何もない木皿泉のものがたり
木皿泉の物語には、特別なものは何もない。
人並外れた才能を持つ主人公も、人類の存続を脅かす強大な敵もない。
その物語には、普通の人の普通の時間があるだけだ。
「さざなみのよる」の主人公も、富士ファミリーという田舎の小さなスーパーマーケットを営む一家の43歳の次女である。
宇宙に広がる声なき声の波
癌を患っている主人公は小さい頃、鉛筆削りを井戸に見立て、姉とどちらの井戸がより深いか競争する。井戸に石を投げ入れ、最初にポチャンと言った方が負け。しかし、どちらも負けたくないから、ずっとポチャンとは言わない。
死の間際、、、
口は乾き切っていて、開くことさえ難しい。それでも言わなければならない。意識がまだ残っているうちに、とナスミは思う。誰も聞いていないかも知れないけど、約束だ。
「ぽちゃん」
ナスミは自分が石だったんだと気づく。鷹子と張り合ったときから、よくもまぁこんなに長く落ち続けてこれたものだ(中略)。
「ぽちゃん」
意識が途切れる最後の最後に、もう一回、ナスミはそうつぶやいた。それは宇宙中に聞こえるほどの声だと思った。
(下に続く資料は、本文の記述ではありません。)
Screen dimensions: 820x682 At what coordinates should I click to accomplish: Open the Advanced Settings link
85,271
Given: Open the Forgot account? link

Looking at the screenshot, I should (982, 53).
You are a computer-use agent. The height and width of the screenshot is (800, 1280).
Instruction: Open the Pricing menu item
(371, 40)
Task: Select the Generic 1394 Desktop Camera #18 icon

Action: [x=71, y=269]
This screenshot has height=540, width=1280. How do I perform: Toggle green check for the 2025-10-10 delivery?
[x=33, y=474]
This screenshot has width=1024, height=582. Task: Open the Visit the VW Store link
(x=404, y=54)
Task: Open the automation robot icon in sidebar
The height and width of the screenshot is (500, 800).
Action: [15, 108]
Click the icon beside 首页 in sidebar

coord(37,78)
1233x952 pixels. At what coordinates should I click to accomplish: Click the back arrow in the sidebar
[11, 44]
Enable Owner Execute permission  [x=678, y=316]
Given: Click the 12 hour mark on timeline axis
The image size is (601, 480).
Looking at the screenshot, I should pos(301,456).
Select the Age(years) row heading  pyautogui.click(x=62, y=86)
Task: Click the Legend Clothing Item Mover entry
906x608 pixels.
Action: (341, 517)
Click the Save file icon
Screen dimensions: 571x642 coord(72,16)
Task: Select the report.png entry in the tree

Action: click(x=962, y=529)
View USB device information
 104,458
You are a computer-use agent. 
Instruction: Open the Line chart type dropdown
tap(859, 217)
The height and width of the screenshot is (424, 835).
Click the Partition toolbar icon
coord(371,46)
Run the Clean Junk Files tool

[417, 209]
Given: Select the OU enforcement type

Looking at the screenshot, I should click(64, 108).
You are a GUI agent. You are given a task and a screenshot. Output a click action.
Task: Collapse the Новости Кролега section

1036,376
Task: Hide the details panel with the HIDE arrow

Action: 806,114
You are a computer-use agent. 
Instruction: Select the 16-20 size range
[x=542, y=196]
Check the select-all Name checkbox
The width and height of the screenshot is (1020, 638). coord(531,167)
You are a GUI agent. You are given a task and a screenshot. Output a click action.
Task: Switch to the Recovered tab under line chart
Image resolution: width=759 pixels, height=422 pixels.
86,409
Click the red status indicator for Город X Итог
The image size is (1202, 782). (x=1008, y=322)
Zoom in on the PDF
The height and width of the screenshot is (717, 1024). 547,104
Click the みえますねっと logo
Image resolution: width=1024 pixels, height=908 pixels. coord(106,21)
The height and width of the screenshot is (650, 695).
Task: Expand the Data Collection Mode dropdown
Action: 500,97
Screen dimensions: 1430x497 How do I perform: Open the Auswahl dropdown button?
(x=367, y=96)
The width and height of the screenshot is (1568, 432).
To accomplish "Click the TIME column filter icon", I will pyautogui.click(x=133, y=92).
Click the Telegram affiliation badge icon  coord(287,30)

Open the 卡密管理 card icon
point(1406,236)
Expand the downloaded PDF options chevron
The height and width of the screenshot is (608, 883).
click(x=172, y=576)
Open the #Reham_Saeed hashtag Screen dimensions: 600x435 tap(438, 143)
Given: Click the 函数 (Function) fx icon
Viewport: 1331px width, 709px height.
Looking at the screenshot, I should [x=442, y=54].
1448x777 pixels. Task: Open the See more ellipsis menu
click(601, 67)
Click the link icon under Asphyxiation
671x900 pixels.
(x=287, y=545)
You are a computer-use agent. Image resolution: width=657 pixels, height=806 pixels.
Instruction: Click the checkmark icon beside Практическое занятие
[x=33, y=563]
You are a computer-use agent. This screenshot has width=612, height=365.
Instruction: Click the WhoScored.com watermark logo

田舎の家族経営のスーパーで働く43歳の、死の直前の、弱々しい、か細いこの声は、永遠に世界に残響する「さざなみ」となって周囲の人々に広がっていく。
普通の人の何も起こらない物語
「ナスミ、退院おめでとう。」
最終回にふさわしい台詞を日出男は口に出してみる。
「これで好きなところに行けるよ」
でも日出男は知っている。ナスミが好きな場所は、埃にまみれたレジ台であり、毛玉のついた笑子婆さんが編んだ趣味の悪い毛糸の座布団であり、使い勝手の悪い水漏れする蛇口のある台所の流しでありーーーー
「昨日のカレー、明日のパン」の映像化に水を向けられた木皿は、「でもこれ絶対テレビの企画では通らないです(笑)。だって何も起こらないしね。多分無理です」と答えている。
商業的な成功が見込めないような、普通の人の何も起こらない物語。
しかし、夜露が全天の星空をその内に宿すように、「そこ」には全てがある。